Piratininga - O Tribunal de Justiça do Estado de São Paulo (TJ-SP) suspendeu liminarmente os efeitos das leis municipais 1.920 de 2009 e 1.981 de 2010 de criação de seis cargos de confiança na administração do prefeito de Piratininga (13 quilômetros de Bauru), Odail Falqueiro (PTB), aprovadas pela Câmara. Com a decisão, o seis funcionários técnicos “promovidos” a diretores voltarão aos seus cargos de origem.
A primeira lei criada no dia 16 de dezembro de 2009 transformou cargos de escriturários e assistente administrativo em diretor de licitação, diretor de convênios, diretor de lançadoria e diretor de patrimônio. Essa lei foi aprovada pelos vereadores por unanimidade.

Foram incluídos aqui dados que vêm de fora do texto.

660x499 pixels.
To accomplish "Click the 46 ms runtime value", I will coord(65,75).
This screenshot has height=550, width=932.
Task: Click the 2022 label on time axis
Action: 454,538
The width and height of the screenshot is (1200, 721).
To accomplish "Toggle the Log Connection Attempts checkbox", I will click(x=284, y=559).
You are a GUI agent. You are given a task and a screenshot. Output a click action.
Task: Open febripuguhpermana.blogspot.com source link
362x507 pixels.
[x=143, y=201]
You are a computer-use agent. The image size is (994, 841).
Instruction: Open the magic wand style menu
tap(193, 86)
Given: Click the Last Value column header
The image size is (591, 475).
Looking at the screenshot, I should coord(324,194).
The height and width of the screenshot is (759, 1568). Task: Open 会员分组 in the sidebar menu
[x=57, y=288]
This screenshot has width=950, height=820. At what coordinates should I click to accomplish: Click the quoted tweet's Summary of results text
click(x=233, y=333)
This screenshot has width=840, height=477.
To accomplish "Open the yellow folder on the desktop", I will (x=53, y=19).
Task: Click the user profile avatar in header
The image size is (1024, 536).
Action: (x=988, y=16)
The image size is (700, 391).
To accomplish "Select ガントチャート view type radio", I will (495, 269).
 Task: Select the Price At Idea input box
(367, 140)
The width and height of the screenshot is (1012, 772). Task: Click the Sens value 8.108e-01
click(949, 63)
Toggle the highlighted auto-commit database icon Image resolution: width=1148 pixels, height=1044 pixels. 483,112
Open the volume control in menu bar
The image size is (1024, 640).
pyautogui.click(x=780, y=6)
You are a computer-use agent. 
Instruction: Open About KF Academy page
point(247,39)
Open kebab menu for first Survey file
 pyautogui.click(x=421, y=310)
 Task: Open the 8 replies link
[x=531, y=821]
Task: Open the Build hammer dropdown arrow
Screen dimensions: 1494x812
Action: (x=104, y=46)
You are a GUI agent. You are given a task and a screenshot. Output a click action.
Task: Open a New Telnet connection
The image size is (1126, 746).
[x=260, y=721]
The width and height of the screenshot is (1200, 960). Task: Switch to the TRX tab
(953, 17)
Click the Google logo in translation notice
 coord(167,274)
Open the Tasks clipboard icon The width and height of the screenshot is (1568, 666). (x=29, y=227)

Já a lei de 7 de dezembro de 2010, também proposta pelo prefeito, criou mais dois cargos de diretor de serviço e diretor de empenho. Já os cargos de ajudante geral, superintendente de merenda escolar e escriturários tornaram-se, então, diretores. Esta lei foi aprovada com o apoio de seis dos nove vereadores. Três votaram contra: Luis Vanderlei Faria de Moraes Júnior (PMDB), o “Juninho”, Marcelino Donizete Pereira Cardoso (PTB) e Wander Luiz Rodrigues (PSDB), o “Wandão”.
Mudança
O procurador jurídico da Câmara de Piratininga, Lúcio Vilani, explica que esses cargos de diretores não existiam antes, por isso houve a proposta de mudança.
Mas a forma como as leis foram criadas contrariaram a Lei Orgânica e a Constituição. Na liminar o desembargador Renato Nalini afirma que “todos esses cargos ou funções têm natureza técnica ou burocrática e não necessitam do liame especial de confiança que permite fugir à regra do concurso público de provas e títulos”.
Então, a partir da aprovação das duas leis, os servidores mudaram de cargos e passaram a ganhar mais, além de ter incorporado no salário mais um quinto da diferença entre a antiga função e a nova nomeação, por conta de ser de confiança. Em caso de demissão, eles voltariam a ganhar o salário antigo e mais um quinto desta diferença em seu salário original.
“Como esses são cargos de confiança, o prefeito pode simplesmente revogar essa decisão e colocar esse funcionário no cargo de origem de volta. Se o funcionário cumpriu um ano, ele incorporaria um quinto dessa diferença ao seu salário de origem. Se cumpriu dois anos, dois quintos”, esclareceu o procurador jurídico.
Concurso público
O ideal era que esses cargos fossem ocupados mediante concurso público, o que não aconteceu. Apenas houve remanejamento dessas funções depois da aprovação das duas leis criando cargos de comissão (confiança). Os funcionários já concursados deveriam chegar a “chefes” de departamentos por meio de Plano de Cargos Carreiras e Salários (PCCSs), segundo o procurador jurídico da Câmara, Lúcio Vilani.
O Ministério Público de Piratininga ao verificar a ilegalidade das leis municipais aprovadas pelos vereadores acionou o procurador público do Estado de São Paulo, porque ele pode ajuizar Ação Direta de Inconstitucionalidade (Adin) no TJ contra o Legislativo e o prefeito, para cancelar totalmente a lei de 2009 e parcialmente a de 2010 - por ter problemas com a nomenclatura na criação dos cargos.
“O que está acontecendo é uma correção, porque foi feita de uma forma errada (a criação dos cargos). O procedimento correto é a realização de plano de carreira”, opina o procurador jurídico.
“A partir do momento que foi decretada a inconstitucionalidade ainda não fomos citados, ficamos sabendo apenas da liminar. Mas automaticamente esses cargos retornam ao de origem e, inclusive o salário, porque a incorporação também foi julgada inconstitucional”, diz.
Com a liminar do TJ sendo deferida deixa os cargos de diretores vagos novamente na prefeitura. O tribunal sugere a abertura de concursos imediatamente. O mérito da ação ainda será julgado pelo colegiado do tribunal.